Questions answered
Ipamorelin, question by question.
Direct, cited answers to the most-asked questions about ipamorelin's pharmacokinetics, effects, and regulatory status.
How to reconstitute CJC-1295 ipamorelin 5mg?
Reconstitution is a research-handling step, not a clinical procedure, and the specifics depend on the supplier's stated mass and intended working concentration. In general, lyophilized peptide is reconstituted with bacteriostatic water added slowly down the vial wall, swirled rather than shaken, and kept refrigerated because peptides degrade with heat and freeze-thaw. This site gives no human-use preparation or dose.
How long does ipamorelin stay in your system?
About 2 hours, measured as the terminal half-life in healthy human volunteers given intravenous ipamorelin [2]. After roughly five half-lives — around 10 hours — it is essentially cleared from the bloodstream.
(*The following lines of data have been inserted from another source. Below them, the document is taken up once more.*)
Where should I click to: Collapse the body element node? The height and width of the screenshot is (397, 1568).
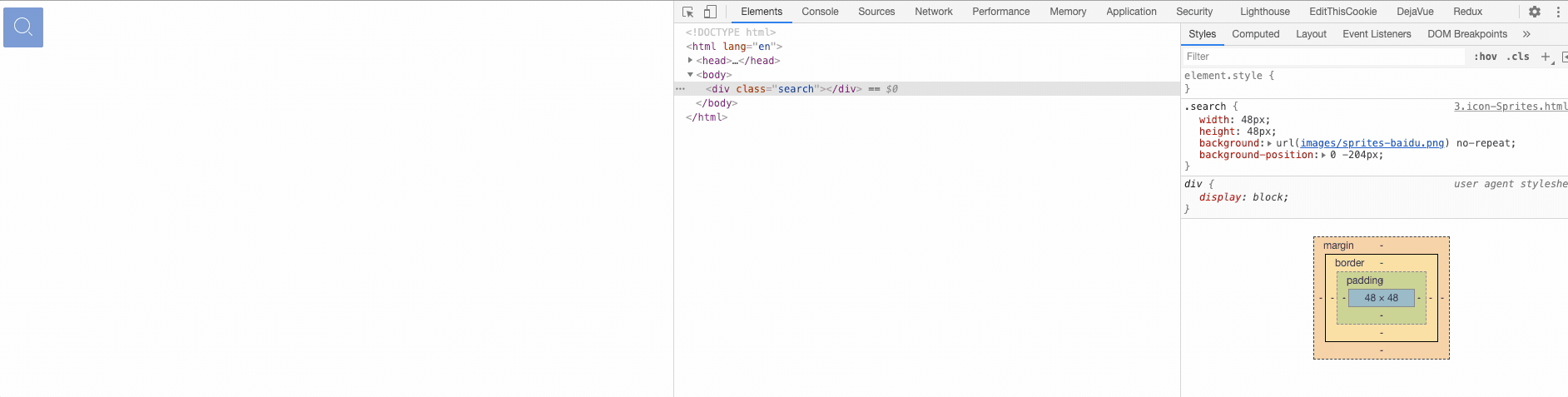coord(690,75)
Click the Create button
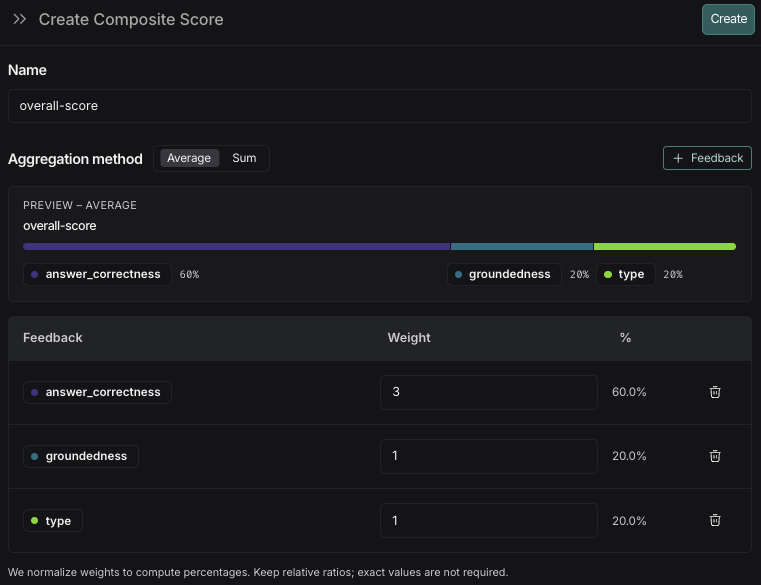Viewport: 761px width, 585px height. [728, 19]
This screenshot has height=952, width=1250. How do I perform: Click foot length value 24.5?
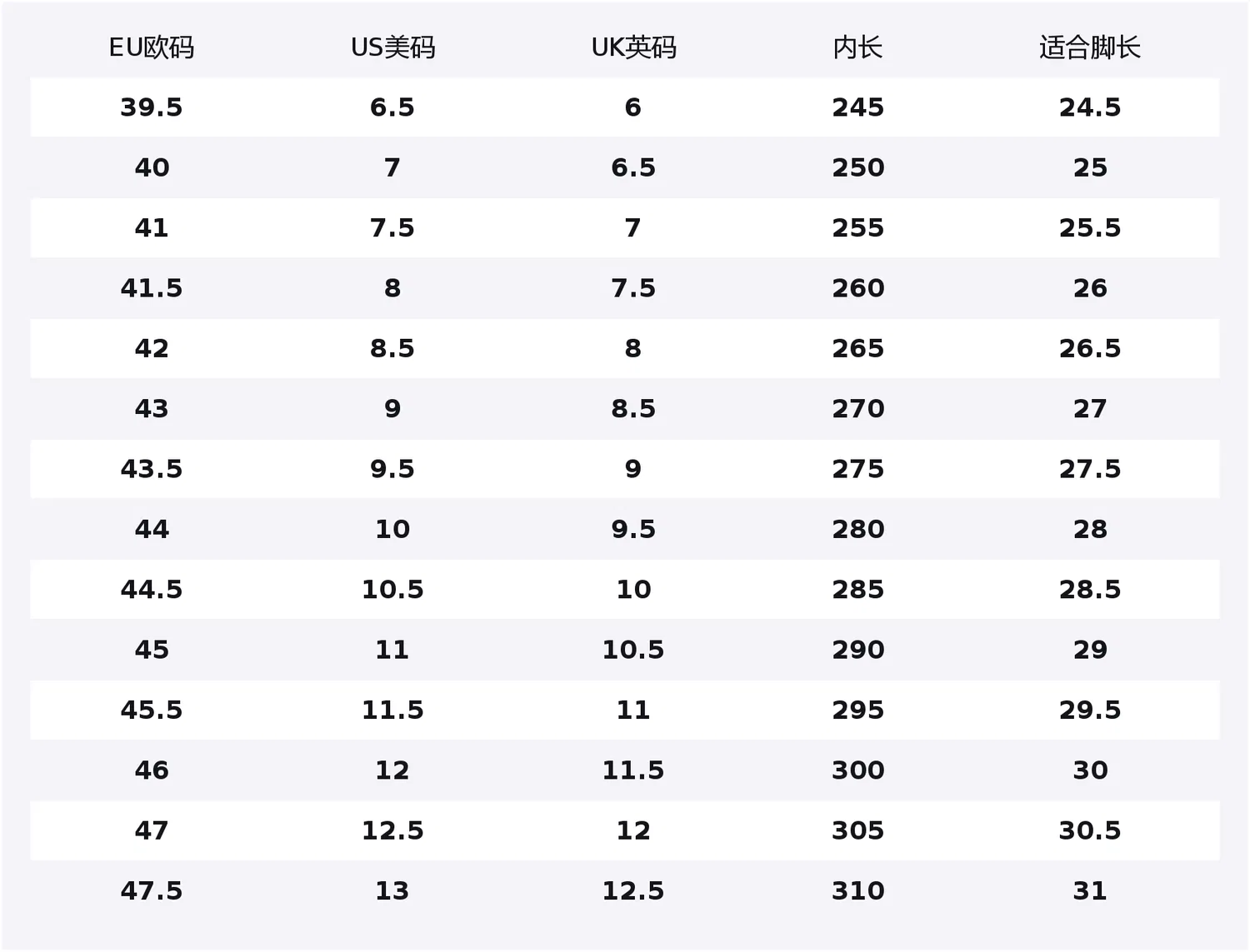1090,107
Clearance is 0.078 L/h/kg and the steady-state volume of distribution is 0.22 L/kg, meaning it stays largely in the blood rather than diffusing into tissue [2].
How long does it take for ipamorelin to work?
Hormonally, fast: the growth-hormone pulse it triggers peaks about 40 minutes after dosing in the human study [2]. That is the measured onset. The subjective effects users report — better sleep, faster recovery — are described building over one to two weeks, but those are anecdotal community accounts, not clinical findings, and run on a separate timescale from the hormonal pulse.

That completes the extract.